論理結合子の意味と日常言語

論理結合子("または","かつ","ならば","でない",等)の意味は日常言語に基礎を持つ。日常言語は雑多な用法の大海だ。では、日常言語(例えば日本語)の用法を観察することにより論理結合子の意味が抽出できるのか?否。
論理語は「規格化された意味」を与えられているのであり、それゆえ「規範的」である。
「正しい推論」「妥当な推論」とは、そのような「規範性」と結びついており、その点で論理学は「 ~すべき」(当為性)と切り離せない。心理学が人間が現実にどう推論するか(時に間違うか)を研究するのに対し、論理学は「何が正しい推論か」の学問であろう。
論理的真理(例えば古典論理の真理)は、経験を超えたプラトン主義的対象であろう。しかしそれはもっぱら論理語の「意味」の定義に由来するトリビアルな真理と言う人もいるかもしれない。
論理(logics)について多元主義、相対主義、プラグマティズムを採ることは比較的容易な道だ。しかしそのとき「正しい」や「妥当な」の意味もまた相対化される。そのような状況全体をいかに捉えるかは、論理の哲学の仕事だ。

話は変わる。
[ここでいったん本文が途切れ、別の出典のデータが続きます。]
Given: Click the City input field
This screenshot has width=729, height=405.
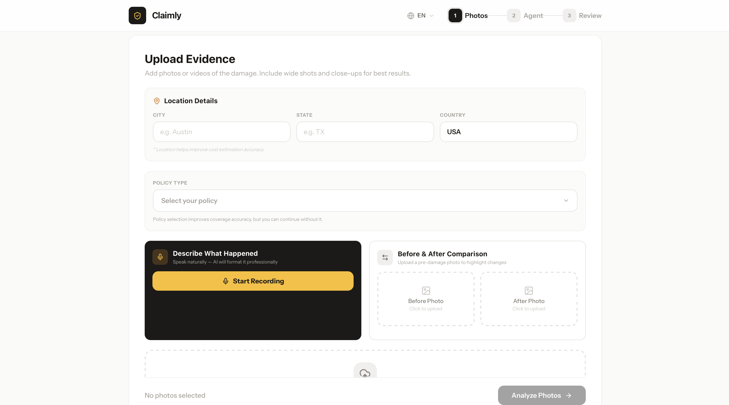Looking at the screenshot, I should [221, 132].
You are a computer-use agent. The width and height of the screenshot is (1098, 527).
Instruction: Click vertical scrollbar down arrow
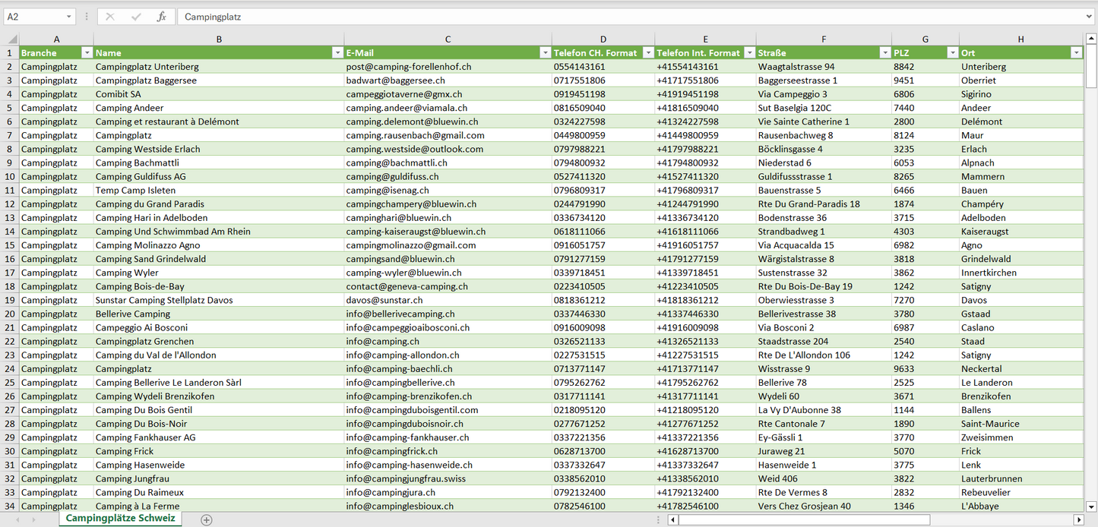click(1091, 506)
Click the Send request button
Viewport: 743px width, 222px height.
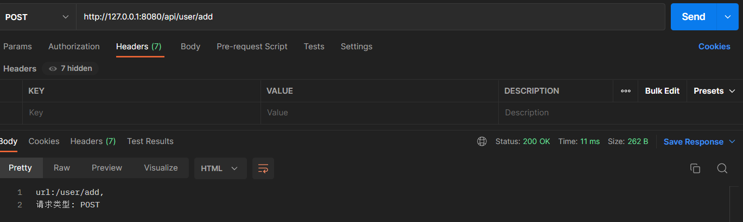(x=693, y=17)
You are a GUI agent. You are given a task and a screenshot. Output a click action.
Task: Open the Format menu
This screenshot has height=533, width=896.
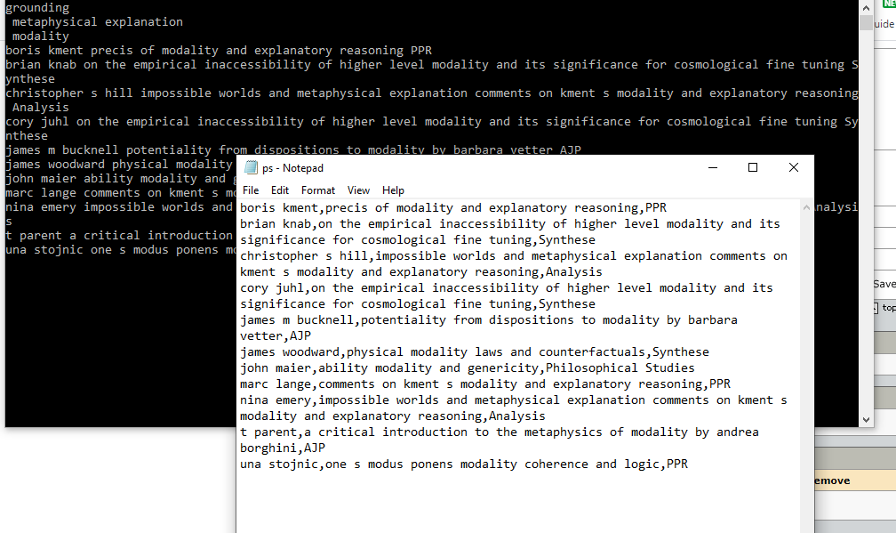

すべての動物が言語を習得できる訳ではないように、論理語を理解し論理的な推論、論理的な思考を理解できるようになるのは、それを可能にする生得的な制約(生得的獲得装置のようなもの)があるのか?例えば、古典論理を理解する「構造」をあらかじめ脳に備えているのか?それとも現実の、世界の「構造」が論理に対応しており、現実世界から学習されるのか?それとも言語の習得が、論理語の意味の習得を含むのか?